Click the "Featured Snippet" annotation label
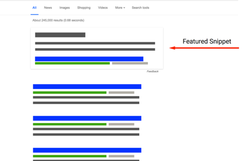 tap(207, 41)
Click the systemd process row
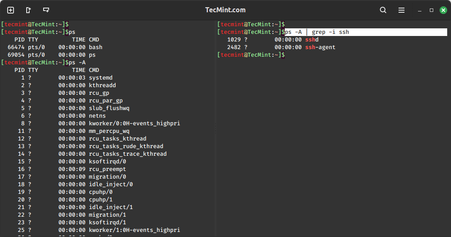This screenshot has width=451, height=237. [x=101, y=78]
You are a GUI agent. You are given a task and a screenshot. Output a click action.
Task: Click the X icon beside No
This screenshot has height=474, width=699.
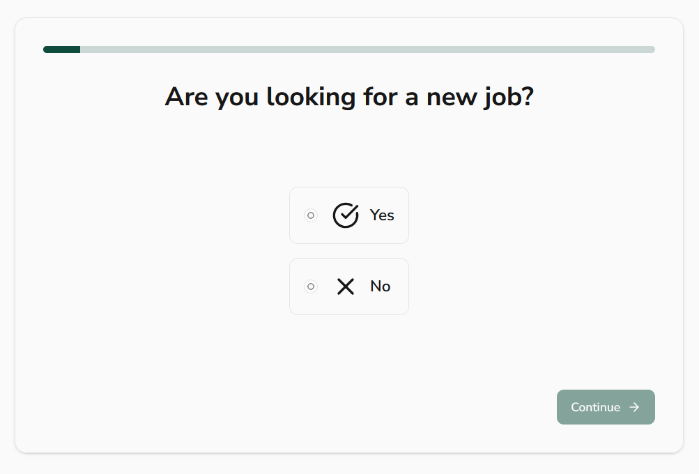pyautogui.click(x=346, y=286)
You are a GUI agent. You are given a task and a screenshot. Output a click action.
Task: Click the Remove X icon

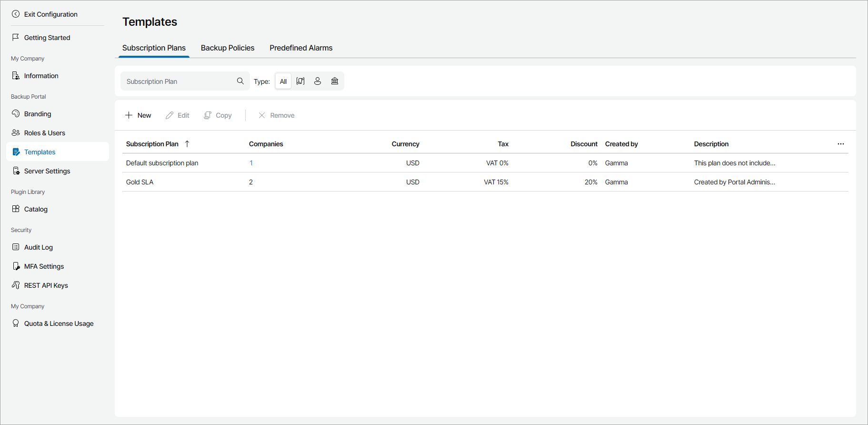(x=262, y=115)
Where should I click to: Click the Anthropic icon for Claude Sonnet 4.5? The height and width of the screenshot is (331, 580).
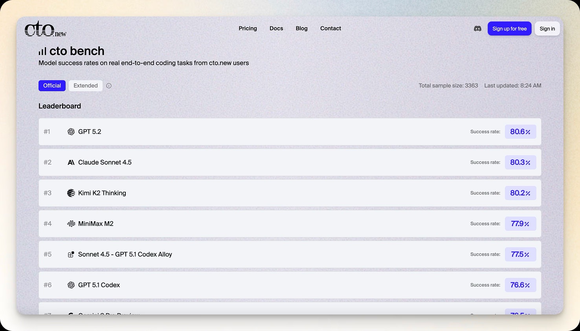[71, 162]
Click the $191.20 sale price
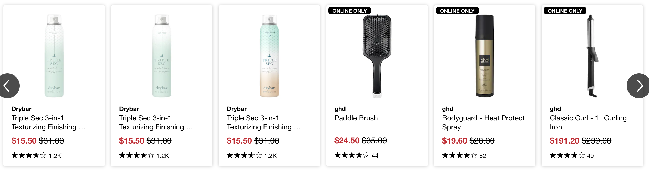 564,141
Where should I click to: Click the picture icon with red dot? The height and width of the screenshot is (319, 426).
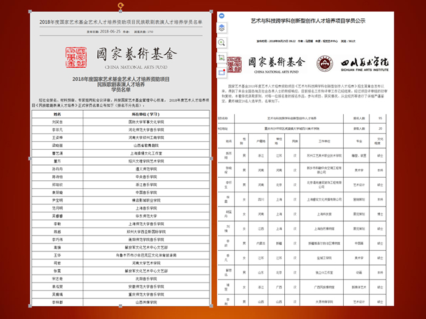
* * *
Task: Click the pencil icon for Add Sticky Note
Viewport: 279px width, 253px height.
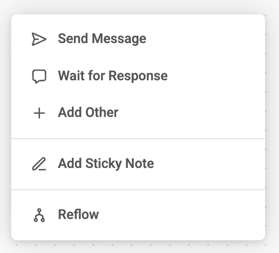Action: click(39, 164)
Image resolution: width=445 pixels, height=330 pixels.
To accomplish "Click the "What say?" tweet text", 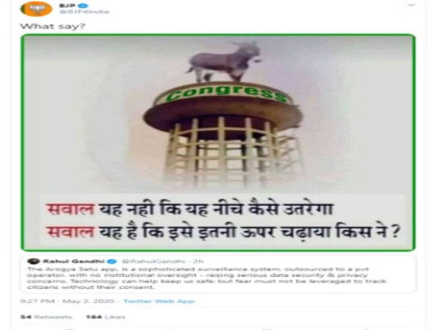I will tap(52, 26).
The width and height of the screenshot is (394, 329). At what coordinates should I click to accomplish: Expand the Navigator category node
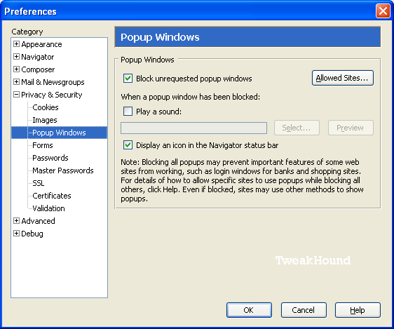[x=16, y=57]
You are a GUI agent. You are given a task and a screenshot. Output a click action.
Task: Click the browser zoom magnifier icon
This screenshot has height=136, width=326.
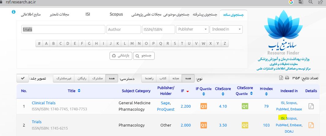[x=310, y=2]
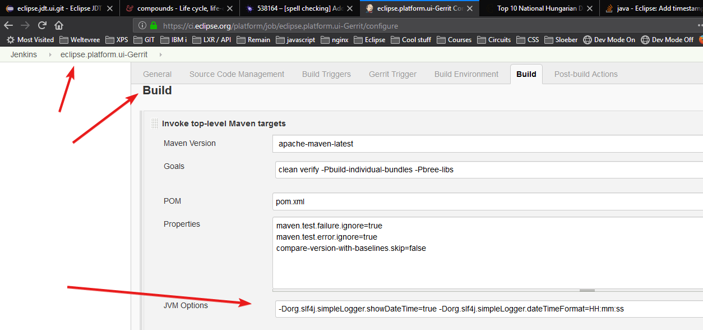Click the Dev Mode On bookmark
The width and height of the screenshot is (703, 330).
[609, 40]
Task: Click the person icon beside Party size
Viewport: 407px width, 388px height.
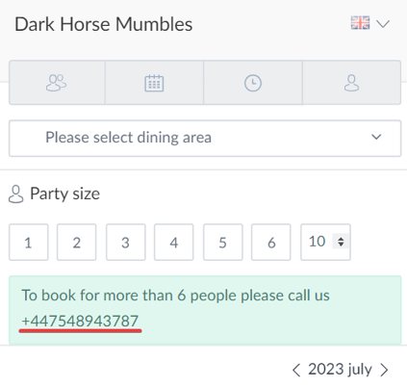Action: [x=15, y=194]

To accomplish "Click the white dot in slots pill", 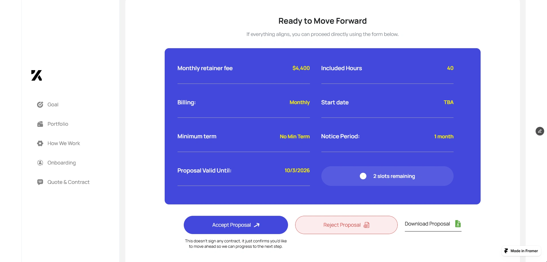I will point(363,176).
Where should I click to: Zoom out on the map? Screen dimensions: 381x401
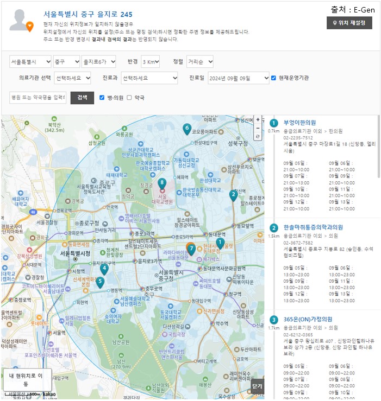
* * *
> [Exercise details]:
Copy only these lines from the records above, exactly: the one with "This screenshot has height=474, width=699.", the one with "Where should I click to: Click the picture", and those between. Skip the pictures.

> [Task result]:
This screenshot has height=474, width=699.
pyautogui.click(x=346, y=286)
You are a GUI agent. You are given a task and a screenshot. Output a click action.
Task: Click the Remove X icon

(x=262, y=115)
Where should I click to: Click the Anthropic icon for Claude Sonnet 4.5? The height and width of the screenshot is (331, 580).
[71, 162]
Click the $191.20 sale price
 564,141
Where should I click to: Click the picture icon with red dot? The height and width of the screenshot is (319, 426).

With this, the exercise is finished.